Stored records
§ §
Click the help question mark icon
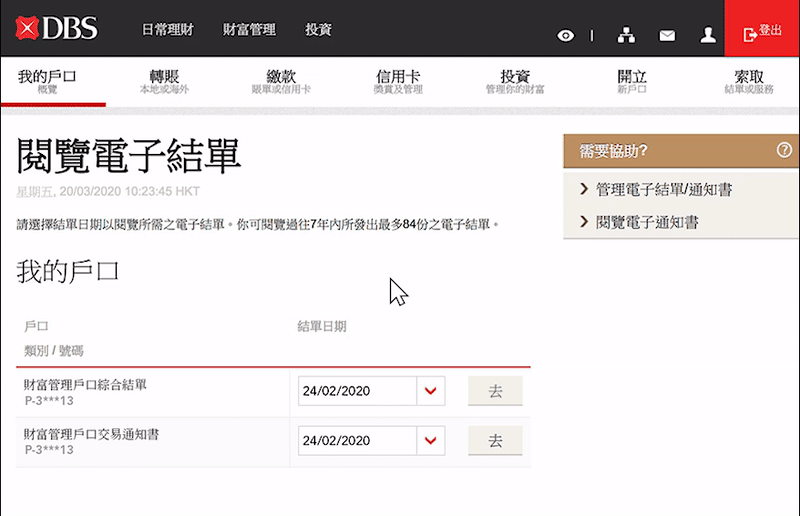 point(784,151)
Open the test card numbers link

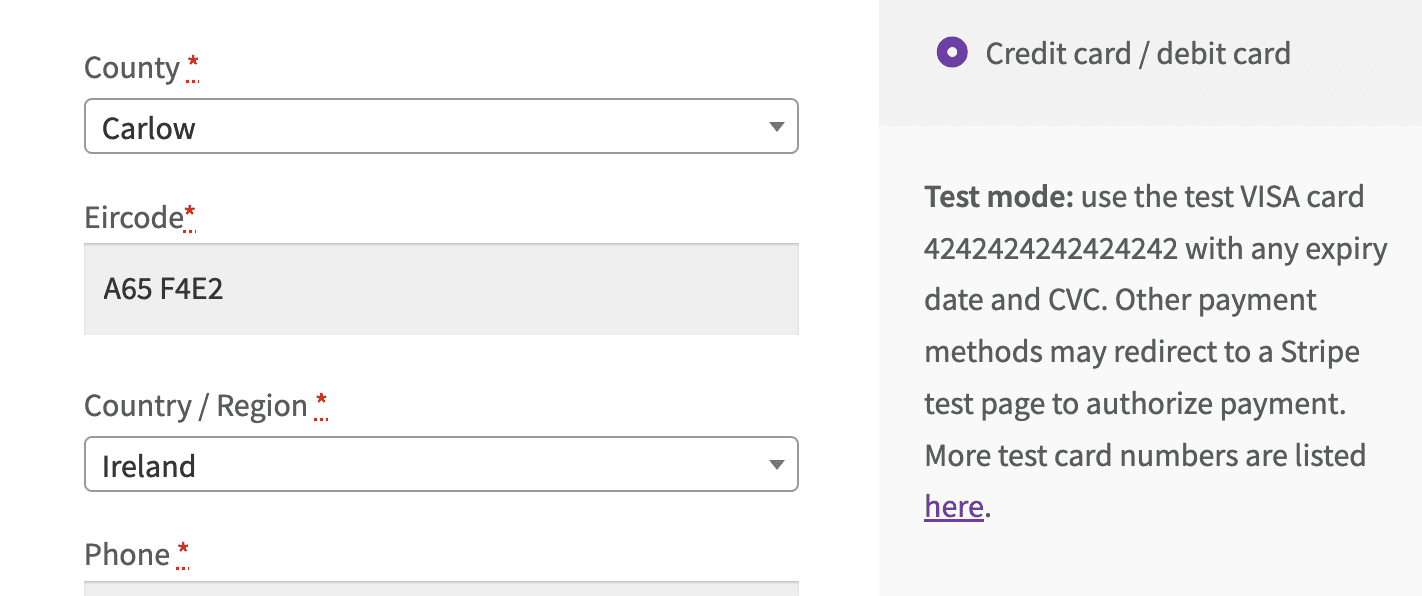[x=951, y=507]
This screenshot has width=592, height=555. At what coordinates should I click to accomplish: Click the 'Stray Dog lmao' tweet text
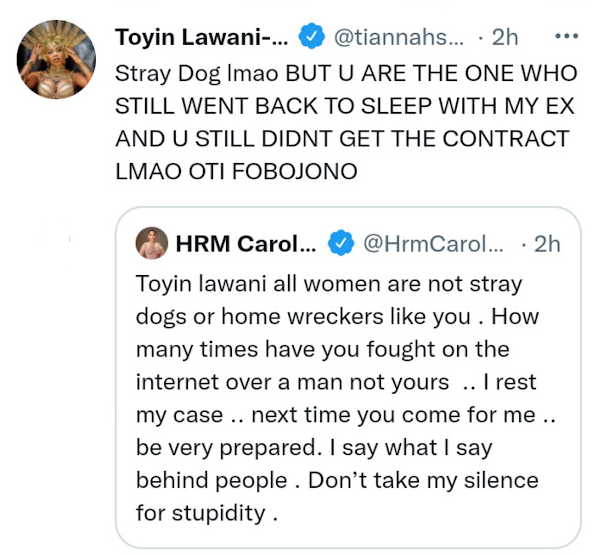tap(197, 73)
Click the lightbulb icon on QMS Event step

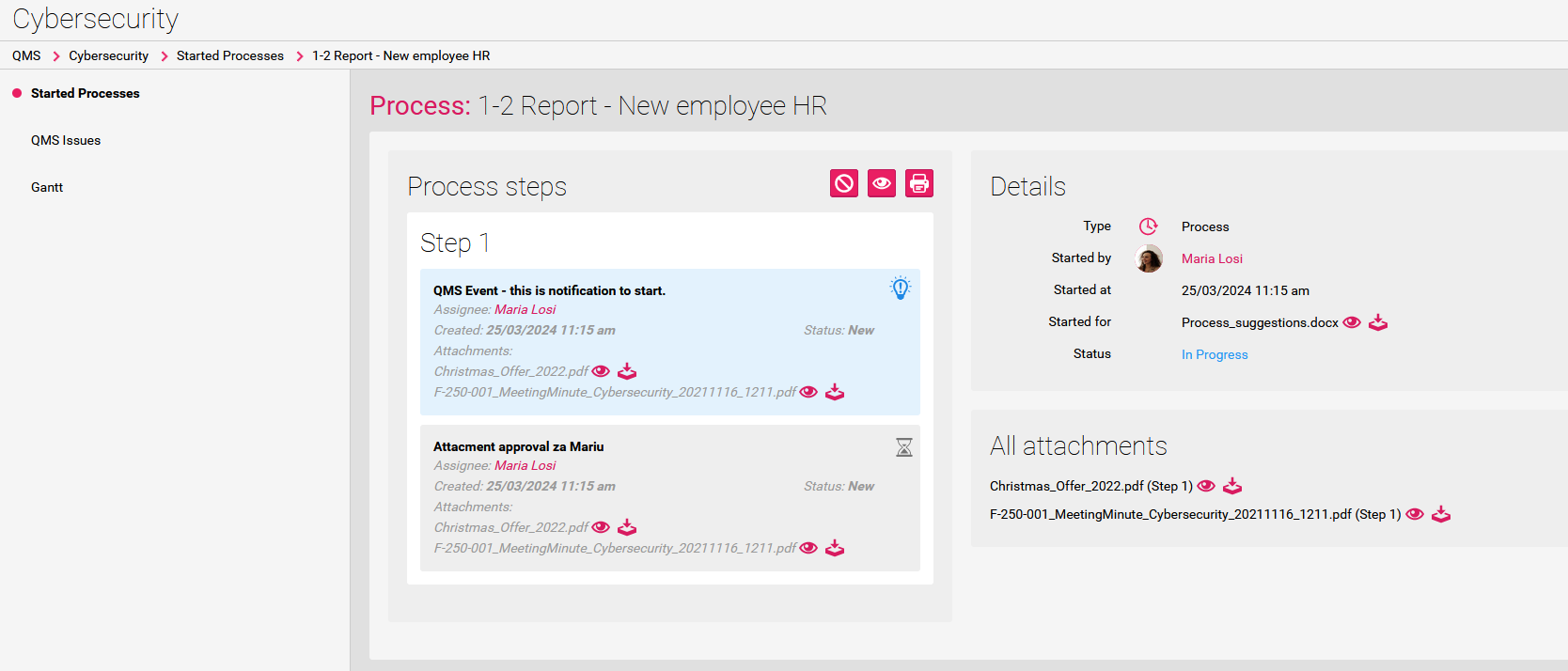click(900, 289)
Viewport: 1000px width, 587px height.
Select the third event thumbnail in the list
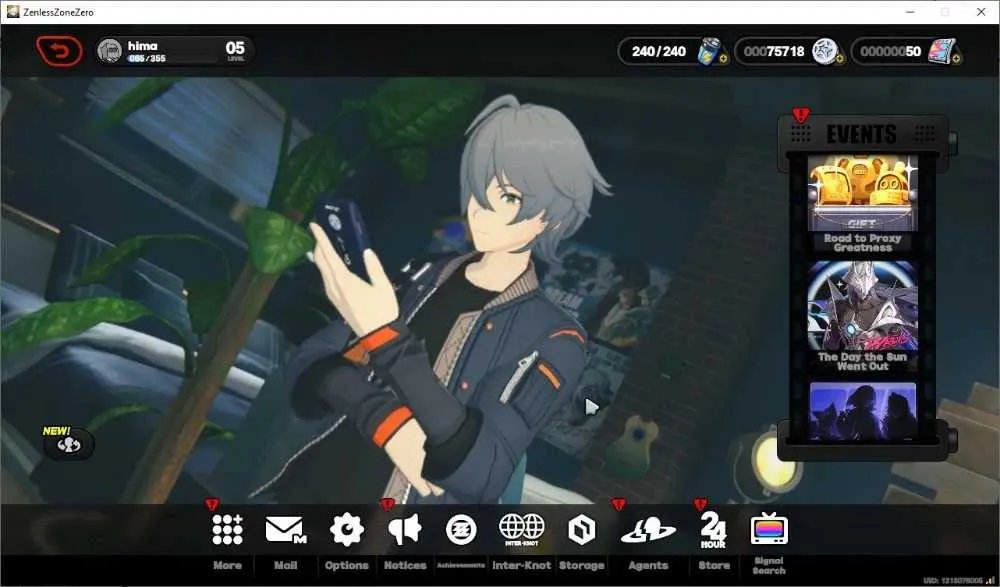[x=862, y=412]
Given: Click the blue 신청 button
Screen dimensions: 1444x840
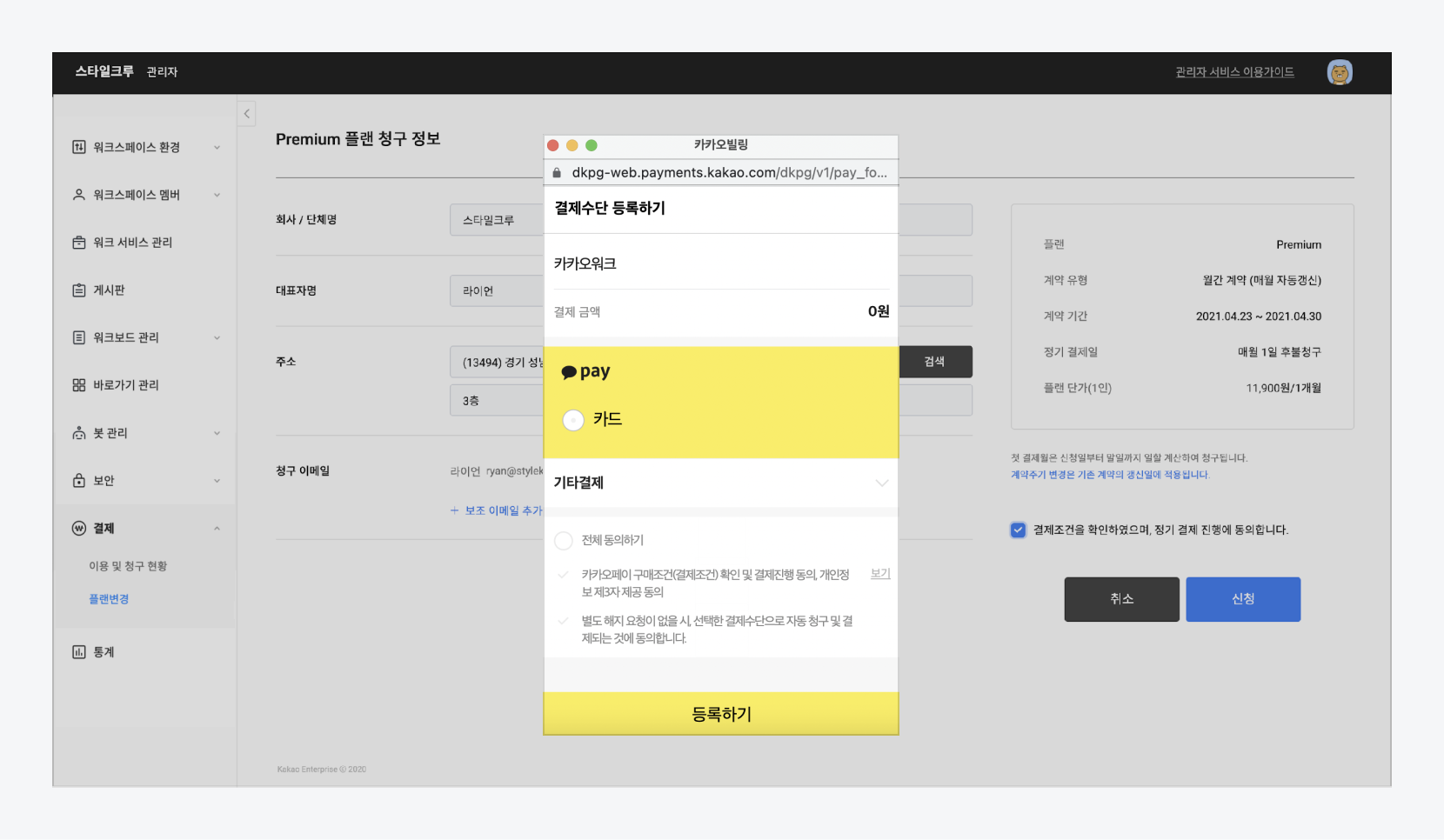Looking at the screenshot, I should 1242,599.
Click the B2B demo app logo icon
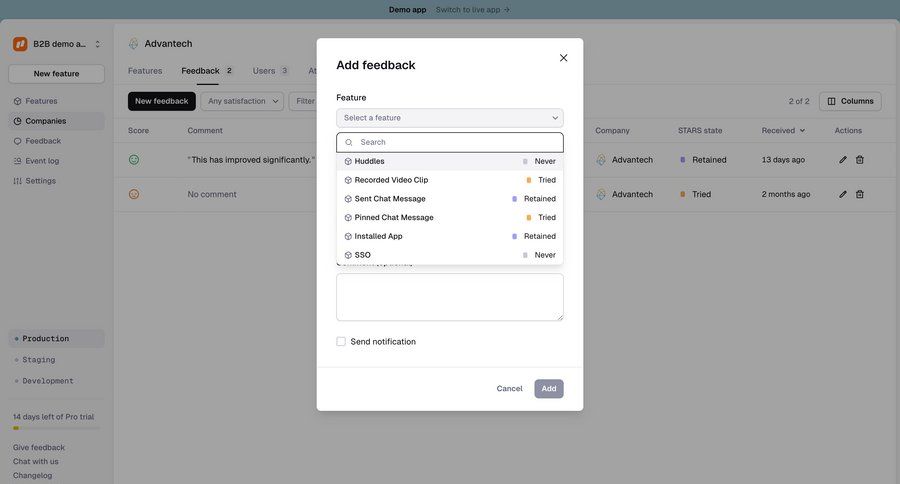 [20, 44]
§ §
When you copy the data above, reproduce each line exactly and skip every image.

Click the help question mark icon
 point(784,151)
Open the test card numbers link

[x=951, y=507]
This screenshot has width=592, height=555. At what coordinates should I click to accomplish: Click the 'Stray Dog lmao' tweet text
tap(197, 73)
Click the lightbulb icon on QMS Event step

click(900, 289)
Viewport: 1000px width, 587px height.
Select the third event thumbnail in the list
[x=862, y=412]
Given: Click the blue 신청 button
Screen dimensions: 1444x840
Looking at the screenshot, I should 1242,599.
Click the B2B demo app logo icon
 [20, 44]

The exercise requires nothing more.